Written task 1.
Answer these three questions using the diary excerpt, one line each, marking your answers (a), (b), and (c):
(a) What reason did Red Bull and Vodka give for not calling?
(b) What was printed on the sheet of paper the feng-shui author handed over?
(c) What excuse was written on form 2688?
┄┄┄┄┄┄┄┄┄┄
August 14, 2003 again
I didn't get to the cocktail party much past 7:30 and there was already a crush of people there. I said hello to You Have Nice Breath guy who we all went to late supper with a few weeks ago. He told me he called the one woman whose number he took and I told him that all of the guys I gave my number to that night called. He congratulated me for being in the black again. I don't normally update people on stuff like that, but I had told him I was peeved over the two guys who didn't call me from an earlier party, so we had to get current. I don't know why I didn't care for him when we first met, because he is actually quite funny and charming and he also does sort of dating-and-relationship experiments and writes about them like I do. He probably grates on me because we're so alike. Like when Susan complains that Sharon is such a gossip and everyone snickers behind her back because Susan is the biggest gossip they know.

Just then Red Bull and Vodka tapped me on the shoulder and apologized for not calling me after that party. This is the guy who I thought didn't call because he was so drunk and likely didn't remember me. Well, it turns out he didn't call and remembered me perfectly. He said he got in a motorcycle accident and didn't want to talk to anyone. We actually didn't have much to say to each other after the initial apology, and I saw him leave with a woman who has hair like mine an hour and a half later. Nice Breath told me I should have asked to see proof of the alleged motorcycle accident, i.e. tissue damage.

As I was making my through the throng of bodies, an Asian man said he knew me from California. He guessed San Francisco, which is wrong, but I talked to him anyway. He had a stack of neatly folded sheets of paper in his breast pocket. He gave me one and it was a printed page from Amazon.com listing all of the feng-shui books he has written. He said he is the leading expert on the Chinese art of placement and I told him I thought that Lillian Too was. He asked how he could get ahold of me and I gave him my number since I thought maybe he could somehow fix my chi. I think it is running backwards or something.

I was going to chat with one of my friends when I ran right into the guy I had really liked who didn't ever call. Our eyes locked. His said: I purposely didn't call you and I have no excuse. I just didn't want to. Mine said: You asshole. I was so taken in by your big speech about how you empathized about how hard it is to be new in town. I really liked you but now I hate you. We exchanged pleasantries. I made a beeline for the safety of my girlfriend. She introduced me to a young former lawyer who reminded me of Rob Lowe in voice and manner. I had a lot of fun with him and he bought me a drink and asked for my number. He set up a date with me right then for tomorrow night.

August 14, 2003
Yesterday I realized that August 15 is my deadline for filing my taxes since I got an extension in April. Of course I have not even looked at them, so I found a form called 2688 which lets you file an extension on your extension. It is stricter than the first one, though, and you can't give reasons like "I didn't feel like doing my taxes" or "My taxes seemed too scary to me when I looked at them before, so I put them away," which is of course the truth. I thought I would write a brief, businesslike-sounding excuse so I wrote in "Lost records," which may be the actual case for all I know at this point.
┄┄┄┄┄┄┄┄┄┄
Written task 2. From the records below, return everything from the line containing "Delete the PrefectureIntent with trash icon" down to the line containing "click(72, 370)", with both lines included and every line reproduced without any change.

Exercise materials.
┄┄┄┄┄┄┄┄┄┄
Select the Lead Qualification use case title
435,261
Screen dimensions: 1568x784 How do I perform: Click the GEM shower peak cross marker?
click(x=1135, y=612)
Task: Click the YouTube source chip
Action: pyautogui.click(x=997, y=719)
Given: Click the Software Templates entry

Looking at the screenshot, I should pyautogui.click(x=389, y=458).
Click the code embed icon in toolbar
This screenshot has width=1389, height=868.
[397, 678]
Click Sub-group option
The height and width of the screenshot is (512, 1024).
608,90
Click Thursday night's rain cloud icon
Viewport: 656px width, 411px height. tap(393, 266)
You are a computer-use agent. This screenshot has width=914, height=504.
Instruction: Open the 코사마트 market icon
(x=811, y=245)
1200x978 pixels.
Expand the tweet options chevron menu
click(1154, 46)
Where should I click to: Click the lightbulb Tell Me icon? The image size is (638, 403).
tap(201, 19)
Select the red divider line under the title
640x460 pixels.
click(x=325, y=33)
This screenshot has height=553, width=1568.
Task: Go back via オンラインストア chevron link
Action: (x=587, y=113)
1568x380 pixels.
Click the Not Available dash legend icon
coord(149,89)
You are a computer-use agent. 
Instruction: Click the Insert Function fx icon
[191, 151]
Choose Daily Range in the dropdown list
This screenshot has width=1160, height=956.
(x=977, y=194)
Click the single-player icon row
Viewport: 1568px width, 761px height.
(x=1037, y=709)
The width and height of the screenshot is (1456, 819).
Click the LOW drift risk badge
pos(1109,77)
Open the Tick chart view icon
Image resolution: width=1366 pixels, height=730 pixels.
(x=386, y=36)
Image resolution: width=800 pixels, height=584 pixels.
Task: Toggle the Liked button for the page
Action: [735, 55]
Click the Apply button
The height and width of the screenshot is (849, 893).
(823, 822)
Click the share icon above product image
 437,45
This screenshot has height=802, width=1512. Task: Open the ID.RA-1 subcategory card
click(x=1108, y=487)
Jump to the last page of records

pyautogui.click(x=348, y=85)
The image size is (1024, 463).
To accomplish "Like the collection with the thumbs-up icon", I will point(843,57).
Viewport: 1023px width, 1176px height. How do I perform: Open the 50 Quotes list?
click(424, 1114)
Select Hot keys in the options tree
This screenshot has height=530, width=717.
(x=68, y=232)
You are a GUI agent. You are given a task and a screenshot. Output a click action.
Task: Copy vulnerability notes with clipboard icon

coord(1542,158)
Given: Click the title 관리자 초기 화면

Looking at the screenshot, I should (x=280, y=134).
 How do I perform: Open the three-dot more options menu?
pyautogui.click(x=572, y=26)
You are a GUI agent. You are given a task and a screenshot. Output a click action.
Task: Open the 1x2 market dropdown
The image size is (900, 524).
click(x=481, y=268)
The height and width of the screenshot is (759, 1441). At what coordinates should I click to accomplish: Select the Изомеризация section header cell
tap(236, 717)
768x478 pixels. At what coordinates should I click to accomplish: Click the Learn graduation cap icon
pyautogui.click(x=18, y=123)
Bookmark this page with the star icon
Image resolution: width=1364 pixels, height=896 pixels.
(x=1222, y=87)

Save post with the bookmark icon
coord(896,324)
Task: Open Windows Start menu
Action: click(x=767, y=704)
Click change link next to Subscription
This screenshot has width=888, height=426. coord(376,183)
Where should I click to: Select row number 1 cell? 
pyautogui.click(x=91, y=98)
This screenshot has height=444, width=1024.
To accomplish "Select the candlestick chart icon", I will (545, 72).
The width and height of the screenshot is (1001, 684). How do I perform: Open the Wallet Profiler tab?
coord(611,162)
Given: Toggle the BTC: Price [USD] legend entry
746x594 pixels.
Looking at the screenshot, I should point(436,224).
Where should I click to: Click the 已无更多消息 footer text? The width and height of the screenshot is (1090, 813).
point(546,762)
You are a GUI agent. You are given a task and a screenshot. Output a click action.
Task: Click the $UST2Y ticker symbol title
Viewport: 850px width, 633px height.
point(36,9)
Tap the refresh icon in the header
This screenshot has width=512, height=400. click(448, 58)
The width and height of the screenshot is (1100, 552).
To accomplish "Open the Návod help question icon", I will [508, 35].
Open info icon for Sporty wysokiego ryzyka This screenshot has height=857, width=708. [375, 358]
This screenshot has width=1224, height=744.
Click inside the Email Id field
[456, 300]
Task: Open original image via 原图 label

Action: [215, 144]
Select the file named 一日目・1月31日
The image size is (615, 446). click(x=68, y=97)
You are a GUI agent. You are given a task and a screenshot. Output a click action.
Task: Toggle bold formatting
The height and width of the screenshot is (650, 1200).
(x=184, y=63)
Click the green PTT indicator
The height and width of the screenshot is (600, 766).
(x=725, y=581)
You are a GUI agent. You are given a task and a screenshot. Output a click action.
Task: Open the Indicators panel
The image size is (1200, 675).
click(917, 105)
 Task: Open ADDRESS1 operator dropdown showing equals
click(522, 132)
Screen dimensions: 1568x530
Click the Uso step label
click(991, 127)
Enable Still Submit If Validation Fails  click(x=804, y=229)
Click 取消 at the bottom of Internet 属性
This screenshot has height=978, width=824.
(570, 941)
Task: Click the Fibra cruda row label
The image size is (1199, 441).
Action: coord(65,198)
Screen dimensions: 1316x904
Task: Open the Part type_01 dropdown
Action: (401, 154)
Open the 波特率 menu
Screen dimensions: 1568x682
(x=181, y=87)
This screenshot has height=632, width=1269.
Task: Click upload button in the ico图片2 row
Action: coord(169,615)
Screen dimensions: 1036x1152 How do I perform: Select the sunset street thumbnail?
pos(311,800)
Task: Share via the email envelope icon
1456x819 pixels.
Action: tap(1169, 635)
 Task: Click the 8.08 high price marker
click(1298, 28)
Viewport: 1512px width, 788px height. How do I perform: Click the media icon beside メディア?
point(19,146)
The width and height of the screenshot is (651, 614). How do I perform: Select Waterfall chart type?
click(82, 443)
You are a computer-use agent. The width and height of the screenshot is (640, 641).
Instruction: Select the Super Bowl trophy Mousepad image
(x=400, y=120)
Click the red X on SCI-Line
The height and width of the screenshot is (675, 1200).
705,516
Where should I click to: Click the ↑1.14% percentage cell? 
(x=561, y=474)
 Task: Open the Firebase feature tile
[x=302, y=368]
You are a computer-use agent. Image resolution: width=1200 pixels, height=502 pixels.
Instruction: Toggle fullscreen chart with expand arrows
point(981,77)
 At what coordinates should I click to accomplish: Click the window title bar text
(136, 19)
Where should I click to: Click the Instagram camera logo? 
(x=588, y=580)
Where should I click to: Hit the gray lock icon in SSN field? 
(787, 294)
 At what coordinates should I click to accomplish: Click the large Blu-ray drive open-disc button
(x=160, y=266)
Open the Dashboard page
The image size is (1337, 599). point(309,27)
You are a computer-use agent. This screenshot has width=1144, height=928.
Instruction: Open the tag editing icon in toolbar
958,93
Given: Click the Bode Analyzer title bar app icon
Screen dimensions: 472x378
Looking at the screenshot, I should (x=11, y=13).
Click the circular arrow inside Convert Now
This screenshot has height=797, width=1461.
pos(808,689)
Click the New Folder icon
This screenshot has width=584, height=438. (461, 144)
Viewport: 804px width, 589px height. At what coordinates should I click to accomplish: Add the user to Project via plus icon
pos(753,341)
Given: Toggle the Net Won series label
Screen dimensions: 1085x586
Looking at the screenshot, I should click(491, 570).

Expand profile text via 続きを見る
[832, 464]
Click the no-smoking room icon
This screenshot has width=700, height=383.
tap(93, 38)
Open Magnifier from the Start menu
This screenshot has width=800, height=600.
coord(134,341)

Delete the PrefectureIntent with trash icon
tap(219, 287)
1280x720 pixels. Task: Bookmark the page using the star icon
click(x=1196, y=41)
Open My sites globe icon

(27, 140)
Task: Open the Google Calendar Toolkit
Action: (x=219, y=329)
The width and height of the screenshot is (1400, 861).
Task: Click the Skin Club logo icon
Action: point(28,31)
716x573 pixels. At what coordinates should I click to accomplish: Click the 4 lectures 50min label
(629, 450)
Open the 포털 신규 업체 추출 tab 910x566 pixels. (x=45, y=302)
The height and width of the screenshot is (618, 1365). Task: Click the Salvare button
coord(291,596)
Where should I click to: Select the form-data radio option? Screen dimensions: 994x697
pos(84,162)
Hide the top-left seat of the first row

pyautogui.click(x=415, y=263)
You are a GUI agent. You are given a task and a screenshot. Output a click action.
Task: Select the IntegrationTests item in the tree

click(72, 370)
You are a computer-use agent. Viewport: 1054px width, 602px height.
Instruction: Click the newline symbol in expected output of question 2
┄┄┄┄┄┄┄┄┄┄
Exercise output 1.
(a) He said he got in a motorcycle accident and didn't want to talk to anyone.
(b) A printed page from Amazon.com listing all of the feng-shui books he has written.
(c) "Lost records."

Exercise output 2.
Delete the PrefectureIntent with trash icon
tap(219, 287)
1280x720 pixels. Task: Bookmark the page using the star icon
click(x=1196, y=41)
Open My sites globe icon

(27, 140)
Task: Open the Google Calendar Toolkit
Action: (x=219, y=329)
The width and height of the screenshot is (1400, 861).
Task: Click the Skin Club logo icon
Action: point(28,31)
716x573 pixels. At what coordinates should I click to accomplish: Click the 4 lectures 50min label
(629, 450)
Open the 포털 신규 업체 추출 tab 910x566 pixels. (x=45, y=302)
The height and width of the screenshot is (618, 1365). Task: Click the Salvare button
coord(291,596)
Where should I click to: Select the form-data radio option? Screen dimensions: 994x697
pos(84,162)
Hide the top-left seat of the first row

pyautogui.click(x=415, y=263)
You are a GUI agent. You are given a task and a screenshot. Output a click action.
Task: Select the IntegrationTests item in the tree

click(72, 370)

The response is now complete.